Like Meyer, Coil used nitrous in a gaseous form and injected it into the engine, but unlike Meyer’s system, which was activated by him planting his heavy right foot on the loud pedal, the Chi-Town’s unit was activated by Hawley via a steering-wheel-mounted switch and, despite being active for the entire run, used just about an eighth of a pound per run. The system’s primary use was to help atomize the nitromethane to avoid dropping cylinders.
(Coil also was not fooled by Prudhomme’s fuel-pump-plumbed hoax and starting-line hoax – “Positively ridiculous” was his assertion about the implausible notion of plumbing aerated nitrous directly into the pump – but he said that at least one team [who shall remain nameless because I’m not able to confirm it] did fall for the ruse and quickly devised a similar unit at the event, which quickly caused the pump to cavitate and fail.)
"Ya know, you didn't have me fooled for a second, 'Snake.' "
Coil ran the system the rest of the year, won the championship, fruitlessly voted for its continued use, and, after a few small stumbles with dropped cylinders early the next year without the laughing gas, was able to “tune my way out of that” and went on to win the championship again. “I’d have been happier if they left us alone, but it wasn’t crippling,” he noted.

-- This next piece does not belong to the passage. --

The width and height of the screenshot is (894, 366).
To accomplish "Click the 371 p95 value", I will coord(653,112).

For all of their theories about how well nitrous – and many of their systems, for that matter – worked, the always verbally colorful Coil was quick to point out, “In that era, before computers [data recorders], none of us knew that [heck] worked; we were just throwing [stuff] out there and seeing what stuck against the wall. If things went OK, you’d come home and make up the theory that you wanted to believe in.
“Today, I’d bet that even the best of the people out there – including myself – really only understand about three-quarters of what’s going on in these cars. In the early 1980s, if we truly understood 20 percent of what was going on, we were lucky. Looking back, we didn’t know jack[stuff] about what the cars were doing. Since we got computers, we’re real certain that what we can see from standing on the starting line is almost always wrong.”

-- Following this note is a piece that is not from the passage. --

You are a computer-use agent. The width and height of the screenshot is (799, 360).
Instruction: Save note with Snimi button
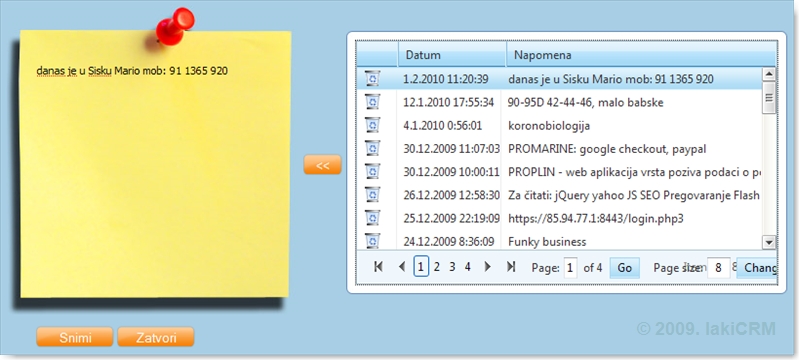[x=75, y=337]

Naturally, while I had him on the line, I asked Coil if a racing comeback of any kind was on the horizon, and, to summarize his reply, if I were holding a Magic 8 Ball in my hand, the answer would be “Outlook not so good.”
He doesn’t miss the drama or the headaches of The Big Show, hasn’t found the right fit (despite many offers) in nostalgia racing, and misses being able to invent.
“If there was anything I was ever good at, I was good at creating something that no one else had that gave us an edge to win,” he said. “As the rules have gotten so all-encompassing, you’re not allowed to do that. So we all stand there with a barrel full of clutch discs that we know we can’t know exactly how they’re going to act, and we’re going to have to play Russian roulette with ‘Do we put another nut on it or not?’ and the other guy’s guess is going to be as good as mine. That just doesn’t seem like any fun. Fortunately, I had a very competent investment broker who guided me well throughout all the great years, and I’m not particularly worried about starving to death.”
OK, so that's the truth, the whole truth, and nothing but the truth about nitrous use at the 1982 U.S. Nationals. For now. Is there a possibility that someone else was using nitrous that year? Absolutely. The good thing is there's always another column just a few days away. Thanks for reading.